Topic: WorldNetDaily

-- Oops! WorldNetDaily's Chuck Norris inadvertently reveals the secret agenda of evangelical-promoted Bible-as-history classes in public schools -- to "get God back into your public school." Bartholomew and Ed Brayton catch Norris in the act of walking back that goal changing it to "get the Bible back into your public school" without telling readers. (The National Council on Bible Curriculum in Public Schools, in reproducing Norris' column, deleted the reference entirely after Brayton called them on it.)

--  Not only did Melanie Morgan overlook an unsubstantiated Clinton smear uttered by her Move America Forward compadre "Buzz" Patterson in her Aug. 10 WND column, she invented a couple new military regulations as well, as Media Matters documents.


Posted by Terry K. at 12:30 AM EDT
Tuesday, August 14, 2007
Baker Doesn't Think Rove Leaked Plame's Identity
Topic: Media Research Center

In an Aug. 14 NewsBusters post and CyberAlert item, Brent Baker was upset that news reports on Karl Rove's resignation "highlighted his 'leaking' of Valerie Plame's name":

On the Plame case, once again, none of the network stories noted that while Rove may have mentioned her employer to reporters, it was Deputy Secretary of State Richard Armitage's leak to columnist Robert Novak which got her name and CIA employment into the news media.

Got that? As far as Baker is concerned, Rove didn't leak Plame's identity; he merely "mentioned her employer to reporters."

And, like numerous MRC writers before him, Baker apparently believes the absurd notion that because Armitage leaked Plame's name to Robert Novak, and Novak was the first to report it ahead of the reporters to whom Rove leaked, that Rove's leak -- er, mentioning of Plame's employment -- somehow magically didn't happen.

UPDATE: As Media Matters reminds us, Rove didn't merely "mention her employer to reporters" -- he served as confirmation of what Armitage told Novak, something Baker fails to mention.


Posted by Terry K. at 1:16 PM EDT
Updated: Tuesday, August 14, 2007 7:32 PM EDT
Massie Repeats Bogus Stats on Illegals
Topic: WorldNetDaily

In the course of defending Michael Savage from a San Francisco City Council resolution condemning him for using "defamatory language" against immigrants, Mychal Massie writes in his Aug. 14 WorldNetDaily column:

InFoWars.com notes: "Since illegal aliens are unlikely to be committing white-collar crimes, that figure likely underestimates the amount of violent crime committed by illegal aliens." Using said report, Rep.
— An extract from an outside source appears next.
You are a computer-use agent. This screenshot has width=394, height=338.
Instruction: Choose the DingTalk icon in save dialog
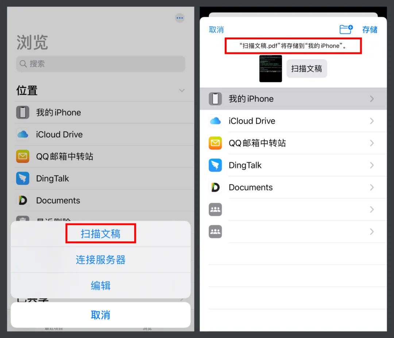click(215, 165)
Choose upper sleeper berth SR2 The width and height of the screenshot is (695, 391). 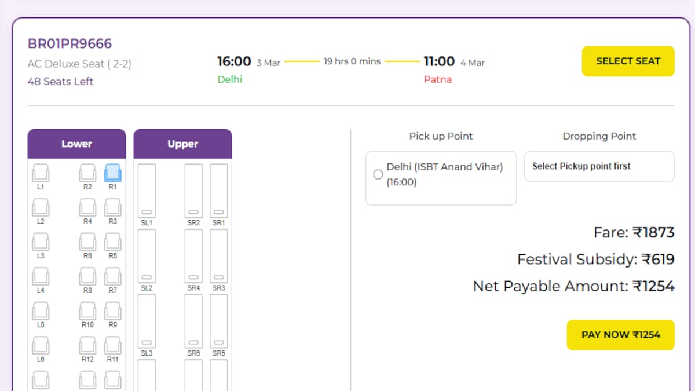pos(193,191)
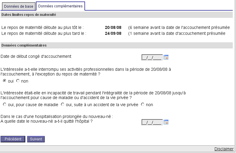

Steve King, R-Iowa, pointed out that 25 Americans are killed by illegals every day (about evenly split between motor vehicle accidents and outright murder). That's more than 9,000 murdered a year, or about 36,000 in the past four years. That is roughly 10 times more than the total number of Americans killed in Iraq. 

In fact, as Colorado Media Matters has detailed (and as we've previously noted), King has no hard numbers to back that up; King merely misleadingly "extrapolated" figures from an April 2005 Government Accountability Office study, which found that 27 percent of the federal prison population is made up of "criminal aliens," to formulate the questionable statistic regarding the number of deaths caused by illegal immigrants. But the federal prison population is only about 7.5 percent of the total U.S. prison population, which makes King's extrapolation wildly overblown.

This, unsurprisingly, gives Massie a platform to rant against illegal immigrants, claiming that "liberal Democrats and Republicans ... view illegal aliens that are breaking our laws, potentially undermining elections, bleeding the middle-class dry, raping and murdering as just the model citizenry we need more of" and railing against "innocent, clean living black students" who are "brutally assaulted and murdered, by animalistic, illegal aliens."